L’exportation des produits de fauche, destinée à limiter l’enrichissement du milieu, concerne
les pelouses sèches (calcicoles ou acidiphiles) et les prairies humides.
Notons toutefois que la diversité floristique des bandes de servitude, tout comme les continuités
écologiques qu’elles peuvent présenter sont avant tout tributaires de l’intérêt floristique des
milieux traversés. En effet, les paysages de grande culture (grande séparation entre les milieux
naturels) et très fragmentés (important morcellement des massifs forestiers) sont des éléments
défavorables dans les deux cas.
Perspectives
Le rôle supposé des bandes de servitude des gazoducs en terme de continuité écologique a
été conforté par les trois années d’études de terrain menées dans le cadre de la convention.
Bien que ces dépendances vertes semblent participer à la mise en réseau des espaces
naturels présentant un fort intérêt écologique, les liaisons qu’elles peuvent créer d’une manière
concrète restent à étudier.
Le renouvellement du partenariat pour une durée de 3 ans permettra de réaliser des études
plus particulières sur une région écologique de la vallée de la Seine (Bassée). Ce travail vise à
favoriser la mise en place d’une trame verte et bleue, à l’aide de la cartographie des habitats
naturels et semi-naturels, tout en réalisant un focus sur une espèce remarquable, telle que la
Violette élevée (Viola elatior Fr.). Ceci permettra notamment d'analyser plus précisément les
continuités écologiques à une échelle locale, ainsi que les zones de ruptures existantes.
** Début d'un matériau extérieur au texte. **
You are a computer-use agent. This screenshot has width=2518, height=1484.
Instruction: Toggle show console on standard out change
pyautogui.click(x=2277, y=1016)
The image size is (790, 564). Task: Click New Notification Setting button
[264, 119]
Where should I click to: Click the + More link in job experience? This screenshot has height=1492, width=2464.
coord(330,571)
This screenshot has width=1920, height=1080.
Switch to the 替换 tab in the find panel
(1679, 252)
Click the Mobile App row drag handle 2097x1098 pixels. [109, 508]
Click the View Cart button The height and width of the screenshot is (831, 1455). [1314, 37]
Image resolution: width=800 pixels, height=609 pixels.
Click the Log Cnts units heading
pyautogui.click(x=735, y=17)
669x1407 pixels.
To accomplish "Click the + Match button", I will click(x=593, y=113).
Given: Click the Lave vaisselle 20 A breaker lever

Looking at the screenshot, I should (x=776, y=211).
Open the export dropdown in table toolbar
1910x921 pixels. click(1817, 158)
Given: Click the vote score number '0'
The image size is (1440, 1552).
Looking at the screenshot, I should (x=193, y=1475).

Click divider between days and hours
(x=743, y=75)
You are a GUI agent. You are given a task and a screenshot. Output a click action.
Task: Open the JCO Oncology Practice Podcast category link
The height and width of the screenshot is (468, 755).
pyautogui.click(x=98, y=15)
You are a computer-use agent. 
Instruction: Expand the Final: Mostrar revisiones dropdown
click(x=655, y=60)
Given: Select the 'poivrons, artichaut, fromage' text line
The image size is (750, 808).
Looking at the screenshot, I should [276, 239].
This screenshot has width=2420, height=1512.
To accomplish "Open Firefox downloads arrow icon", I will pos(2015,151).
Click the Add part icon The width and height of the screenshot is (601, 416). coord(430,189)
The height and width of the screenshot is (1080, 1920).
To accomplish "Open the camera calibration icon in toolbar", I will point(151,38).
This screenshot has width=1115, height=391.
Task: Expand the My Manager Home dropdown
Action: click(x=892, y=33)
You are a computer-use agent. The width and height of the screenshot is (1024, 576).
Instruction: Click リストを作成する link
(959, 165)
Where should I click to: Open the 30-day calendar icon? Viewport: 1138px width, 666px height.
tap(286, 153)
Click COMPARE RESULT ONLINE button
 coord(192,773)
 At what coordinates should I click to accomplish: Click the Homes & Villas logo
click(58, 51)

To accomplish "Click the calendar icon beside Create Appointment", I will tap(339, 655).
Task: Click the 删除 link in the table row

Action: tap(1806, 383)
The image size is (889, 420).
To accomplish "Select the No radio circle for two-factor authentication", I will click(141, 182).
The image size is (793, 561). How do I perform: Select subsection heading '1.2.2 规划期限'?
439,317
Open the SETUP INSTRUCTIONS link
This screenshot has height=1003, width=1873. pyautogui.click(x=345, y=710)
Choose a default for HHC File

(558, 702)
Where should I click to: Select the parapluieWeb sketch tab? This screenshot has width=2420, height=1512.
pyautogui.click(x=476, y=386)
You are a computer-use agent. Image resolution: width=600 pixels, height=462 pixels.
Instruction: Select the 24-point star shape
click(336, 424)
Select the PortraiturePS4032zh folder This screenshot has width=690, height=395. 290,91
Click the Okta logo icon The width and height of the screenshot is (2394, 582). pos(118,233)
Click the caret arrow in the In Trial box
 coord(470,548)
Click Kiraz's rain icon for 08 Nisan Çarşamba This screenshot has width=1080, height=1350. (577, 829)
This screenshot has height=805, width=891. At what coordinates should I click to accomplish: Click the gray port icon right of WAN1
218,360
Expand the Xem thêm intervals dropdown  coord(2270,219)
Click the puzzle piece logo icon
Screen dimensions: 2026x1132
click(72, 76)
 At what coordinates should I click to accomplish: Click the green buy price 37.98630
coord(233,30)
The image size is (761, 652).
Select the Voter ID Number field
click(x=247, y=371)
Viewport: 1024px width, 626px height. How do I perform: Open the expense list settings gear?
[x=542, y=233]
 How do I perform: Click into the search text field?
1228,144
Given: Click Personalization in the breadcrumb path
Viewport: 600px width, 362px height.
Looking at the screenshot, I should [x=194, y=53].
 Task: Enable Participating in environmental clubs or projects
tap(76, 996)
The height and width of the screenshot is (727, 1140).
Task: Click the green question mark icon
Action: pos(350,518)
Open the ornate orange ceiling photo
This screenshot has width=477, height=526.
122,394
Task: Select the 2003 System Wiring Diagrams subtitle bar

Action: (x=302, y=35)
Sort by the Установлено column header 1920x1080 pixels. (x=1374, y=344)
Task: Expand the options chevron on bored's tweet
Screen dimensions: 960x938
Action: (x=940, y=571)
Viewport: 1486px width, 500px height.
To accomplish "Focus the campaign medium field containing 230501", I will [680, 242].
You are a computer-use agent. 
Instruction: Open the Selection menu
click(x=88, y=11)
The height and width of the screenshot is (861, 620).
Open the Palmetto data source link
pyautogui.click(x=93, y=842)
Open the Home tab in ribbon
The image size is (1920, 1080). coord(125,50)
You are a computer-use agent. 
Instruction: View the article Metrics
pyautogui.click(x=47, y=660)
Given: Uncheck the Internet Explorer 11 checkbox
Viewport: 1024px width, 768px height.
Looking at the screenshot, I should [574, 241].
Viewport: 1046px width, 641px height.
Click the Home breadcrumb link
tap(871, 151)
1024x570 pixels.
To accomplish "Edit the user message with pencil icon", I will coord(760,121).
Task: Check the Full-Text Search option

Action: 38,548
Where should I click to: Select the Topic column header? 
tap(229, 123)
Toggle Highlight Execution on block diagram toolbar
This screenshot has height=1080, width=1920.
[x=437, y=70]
On
évaluera au final comment s’insère le réseau des gazoducs dans ce schéma (zones nodales,
zones tampon, continuités).
A côté de cela, des études ponctuelles sur des sites industriels appartenant à GRTgaz
identifieront les éléments à prendre en compte en vue d’un aménagement écologique en faveur
de la biodiversité, complétées par des suivis dans le temps.